"""

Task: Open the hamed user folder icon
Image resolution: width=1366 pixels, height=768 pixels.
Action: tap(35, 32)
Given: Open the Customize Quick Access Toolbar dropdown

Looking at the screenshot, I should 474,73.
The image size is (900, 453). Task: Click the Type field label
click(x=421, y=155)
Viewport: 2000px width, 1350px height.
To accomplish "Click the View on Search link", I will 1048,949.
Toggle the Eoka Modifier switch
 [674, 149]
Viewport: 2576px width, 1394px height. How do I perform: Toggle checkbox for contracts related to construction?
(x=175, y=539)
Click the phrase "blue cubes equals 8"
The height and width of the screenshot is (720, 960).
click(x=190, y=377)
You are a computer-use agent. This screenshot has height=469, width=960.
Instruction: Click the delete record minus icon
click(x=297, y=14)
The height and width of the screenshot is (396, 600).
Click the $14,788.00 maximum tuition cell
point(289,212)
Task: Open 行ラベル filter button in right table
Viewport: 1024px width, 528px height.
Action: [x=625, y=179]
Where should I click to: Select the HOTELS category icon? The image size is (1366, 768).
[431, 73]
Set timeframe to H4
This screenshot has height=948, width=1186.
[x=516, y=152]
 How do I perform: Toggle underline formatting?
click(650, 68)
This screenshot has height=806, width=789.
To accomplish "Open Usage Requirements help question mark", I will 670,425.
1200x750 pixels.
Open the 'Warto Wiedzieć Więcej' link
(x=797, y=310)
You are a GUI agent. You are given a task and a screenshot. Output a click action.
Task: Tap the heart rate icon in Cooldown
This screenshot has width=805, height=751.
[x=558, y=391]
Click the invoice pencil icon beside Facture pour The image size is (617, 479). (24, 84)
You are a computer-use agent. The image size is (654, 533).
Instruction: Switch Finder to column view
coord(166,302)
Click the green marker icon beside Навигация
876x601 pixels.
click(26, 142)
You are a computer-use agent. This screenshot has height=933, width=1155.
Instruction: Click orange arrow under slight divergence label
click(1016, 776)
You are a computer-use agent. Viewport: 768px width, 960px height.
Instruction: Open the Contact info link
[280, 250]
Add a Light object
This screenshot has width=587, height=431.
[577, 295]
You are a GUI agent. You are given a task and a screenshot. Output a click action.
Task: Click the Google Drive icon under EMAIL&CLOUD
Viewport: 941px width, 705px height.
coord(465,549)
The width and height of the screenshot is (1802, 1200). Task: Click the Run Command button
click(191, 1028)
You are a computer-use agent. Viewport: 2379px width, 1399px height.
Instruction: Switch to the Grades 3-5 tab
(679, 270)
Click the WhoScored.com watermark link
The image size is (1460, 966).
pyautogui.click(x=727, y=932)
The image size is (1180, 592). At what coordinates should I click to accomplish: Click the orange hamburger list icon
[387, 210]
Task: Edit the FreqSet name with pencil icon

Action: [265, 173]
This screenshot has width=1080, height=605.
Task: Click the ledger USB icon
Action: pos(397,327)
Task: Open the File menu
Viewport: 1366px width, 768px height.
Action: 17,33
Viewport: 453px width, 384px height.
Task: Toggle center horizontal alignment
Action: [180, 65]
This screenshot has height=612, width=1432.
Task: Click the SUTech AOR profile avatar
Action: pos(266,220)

"""

Aim of the task → Scan the listing above for the line that has "Add a Light object", then copy exactly from that line through the line that has "Task: Open the File menu".

Answer area →
Add a Light object
This screenshot has width=587, height=431.
[577, 295]
You are a GUI agent. You are given a task and a screenshot. Output a click action.
Task: Click the Google Drive icon under EMAIL&CLOUD
Viewport: 941px width, 705px height.
coord(465,549)
The width and height of the screenshot is (1802, 1200). Task: Click the Run Command button
click(191, 1028)
You are a computer-use agent. Viewport: 2379px width, 1399px height.
Instruction: Switch to the Grades 3-5 tab
(679, 270)
Click the WhoScored.com watermark link
The image size is (1460, 966).
pyautogui.click(x=727, y=932)
The image size is (1180, 592). At what coordinates should I click to accomplish: Click the orange hamburger list icon
[387, 210]
Task: Edit the FreqSet name with pencil icon

Action: [265, 173]
This screenshot has width=1080, height=605.
Task: Click the ledger USB icon
Action: pos(397,327)
Task: Open the File menu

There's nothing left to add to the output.